Do this » Reproduce the rows beginning with the line containing "Where should I" and running through the line containing "will pyautogui.click(x=1072, y=42).", requests included, but add 91 to every coordinate in the answers.

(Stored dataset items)
-=-=-=-=-
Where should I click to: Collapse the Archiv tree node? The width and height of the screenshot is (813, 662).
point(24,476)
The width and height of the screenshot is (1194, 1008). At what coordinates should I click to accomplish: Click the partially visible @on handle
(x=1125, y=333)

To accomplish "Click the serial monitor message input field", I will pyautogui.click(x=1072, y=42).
-=-=-=-=-
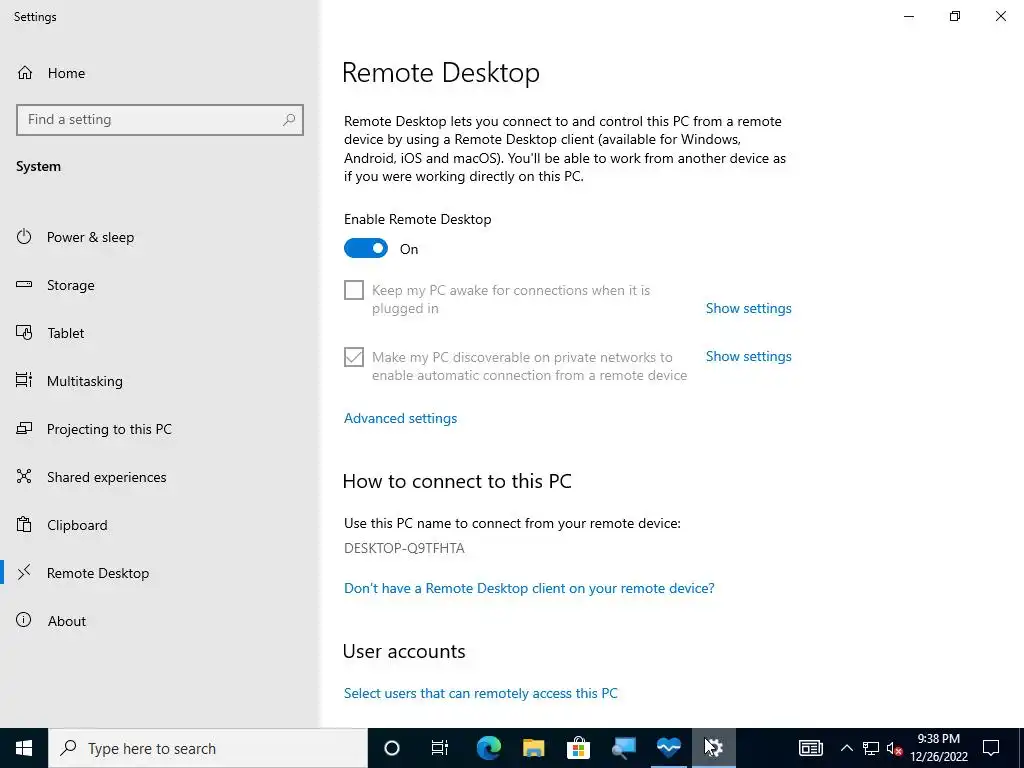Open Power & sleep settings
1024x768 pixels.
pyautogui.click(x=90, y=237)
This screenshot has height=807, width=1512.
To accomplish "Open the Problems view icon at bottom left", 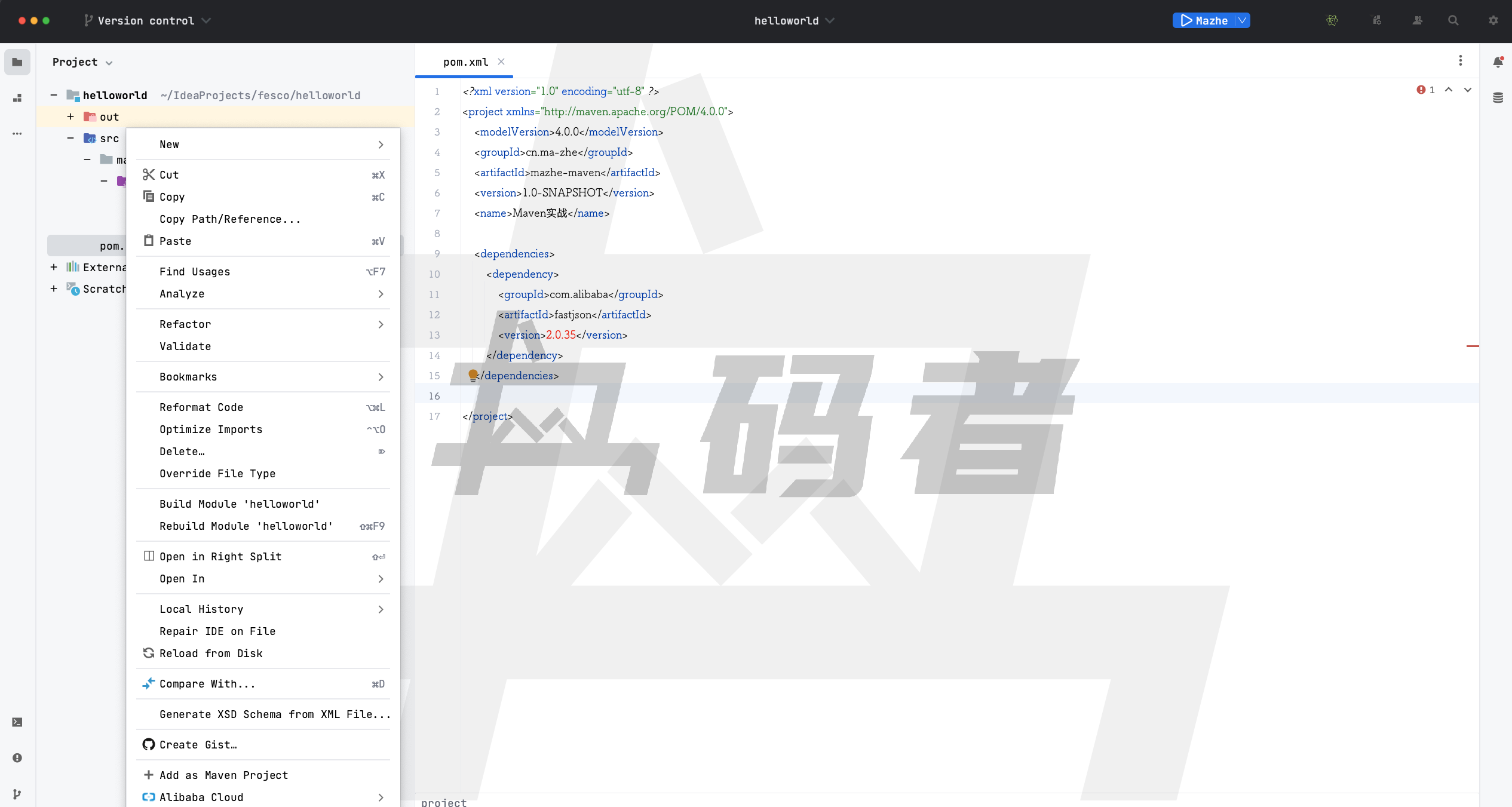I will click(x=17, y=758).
-=-=-=-=-
Solution to this exercise »
Where should I click to: Collapse the Archiv tree node? The width and height of the screenshot is (813, 662).
point(115,567)
The width and height of the screenshot is (1194, 1008). At what coordinates should I click to accomplish: Click the partially visible @on handle
(x=1216, y=424)

To accomplish "Click the serial monitor message input field", I will pyautogui.click(x=1163, y=133).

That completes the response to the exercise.